Entre las declaraciones que quedan inmortalizadas en el film, una sobresale por sorprendente, aunque como se verá a lo largo del metraje, en absoluto incierta. Dice Benacerraf que ella siempre se ha considerado producto de los Republicanos Españoles. Y es que, por azares de la vida, coincidió en su etapa parisina con figuras tan sobresalientes como el propio Buñuel, del que fue íntima amiga, o Picasso, con el que inició un proyecto que nunca llegó a ver la luz. Declara Reverón, algo conmovido: “Todos le preguntaban a Margot por qué no hacía otra película, como si la meta de la vida de un cineasta fuese rodar y proyectar. La meta de un cineasta es hacer una película inolvidable”. No solamente eso, cabría añadir, durante esos años de “silencio creativo”, que Benacerraf atribuye, apesadumbrada, a la intromisión ineludible de su vida personal, la cineasta siguió realizando tareas fundamentales para el cine y el arte en Venezuela, como la creación de la Cinemateca Nacional, con la que desea emular ese efecto enriquecedor y creativo de la Cinémathèque française que tuvo la suerte de vivir en sus años de gloria. Madame Cinéma es un canto reverencial, la ocasión perfecta para sumergirse en la vida y obra de esta leyenda viviente, desconocida para muchos y muchas, pero sin duda fundamental para la historia del cine venezolano.

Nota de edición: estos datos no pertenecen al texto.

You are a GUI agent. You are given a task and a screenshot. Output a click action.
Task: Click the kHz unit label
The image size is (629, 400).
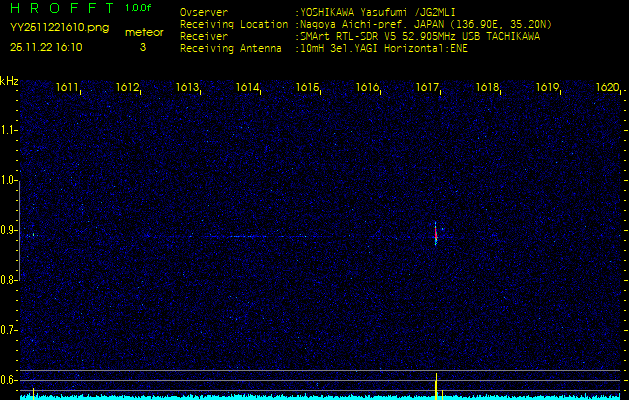9,81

Por su parte, en Charco: Canciones del Río de la Plata, el argentino Julián Chalde retrata la figura de Pablo Dacal, cantor, músico y compositor porteño que, en un lapso de 5 años, realizó un melódico recorrido por Buenos Aires y Montevideo intentando descifrar los sonidos y ritmos de ambos lugares. En la película, Dacal, canalizador de todo un flujo de energía musical y cultural, se funde con otras muchas voces fundamentales de las canciones argentinas y uruguayas: Jorge Drexler, Fito Páez, Cristobal Repetto, Hugo Fattoruso, Gustavo Santaolalla… y las menos representadas pero poderosas cantautoras Sofía Viola, Ana Prada o Vera Spinetta, hija del mítico Luis Alberto Spinetta. De esa convergencia de más de 70 nombres, de distintas generaciones y tradiciones, surge un testimonio colectivo de una misma sensibilidad latinoamericana, que bebe de unos ritmos madre, profundamente inscritos en la cultura argentina y uruguaya. Tal como comenta uno de sus protagonistas, en el fondo no hacen la música que quieren, sino aquella que tienen dentro.

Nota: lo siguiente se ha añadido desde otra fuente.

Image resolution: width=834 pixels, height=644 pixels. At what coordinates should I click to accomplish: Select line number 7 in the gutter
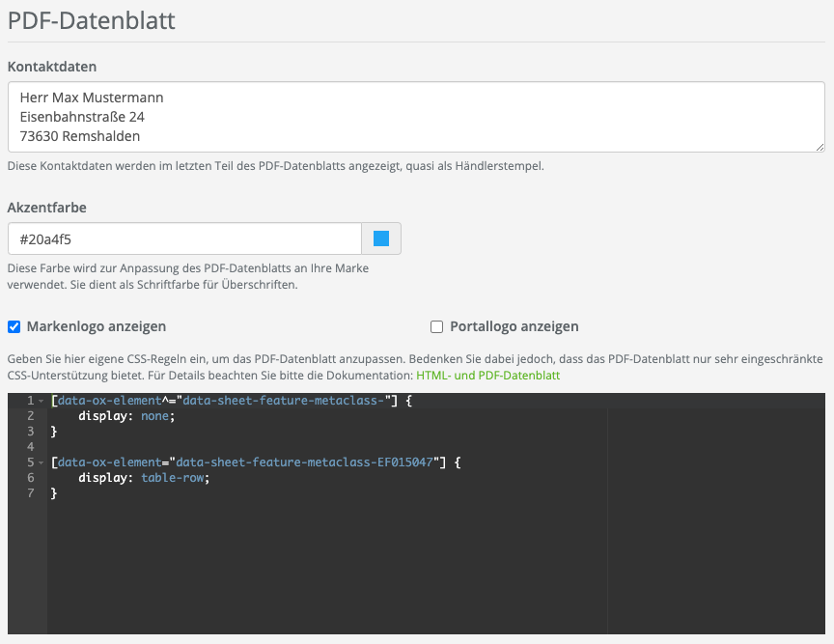(30, 493)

Chalde aprovecha su experiencia como director de videoclips –habiendo realizado trabajos para Prada, Páez o Santaolalla–, para filmar de forma muy musical. Se trata de una sensibilidad parecida a aquella que podemos encontrar, por ejemplo, en obras como Lost Songs: The Basement Tapes Continued, en la que Sam Jones reunía músicos de muy diferente índole (desde T-Bone Burnett o Elvis Costello hasta Rhiannon Giddens) para poner música a 16 letras nunca musicadas que Bob Dylan había escrito en 1967.

Chalde y Dacal, cada uno desde sus posiciones de observador y transitante, consiguen sacar de cada uno de los interlocutores un fragmento de verdad con el que completar un puzzle musical de memoria y renovación. Charco… cuenta, asimismo, con un gran número de actuaciones musicales, versiones cruzadas de compositores, cantautores y cantantes, que comparten sus personales visiones sobre la milonga, el rock, el tango, la cumbia, hasta la payada, antiquísimo género musical que, en voz de Pablo Dacal, recupera su vigencia para dar la nota final al documento.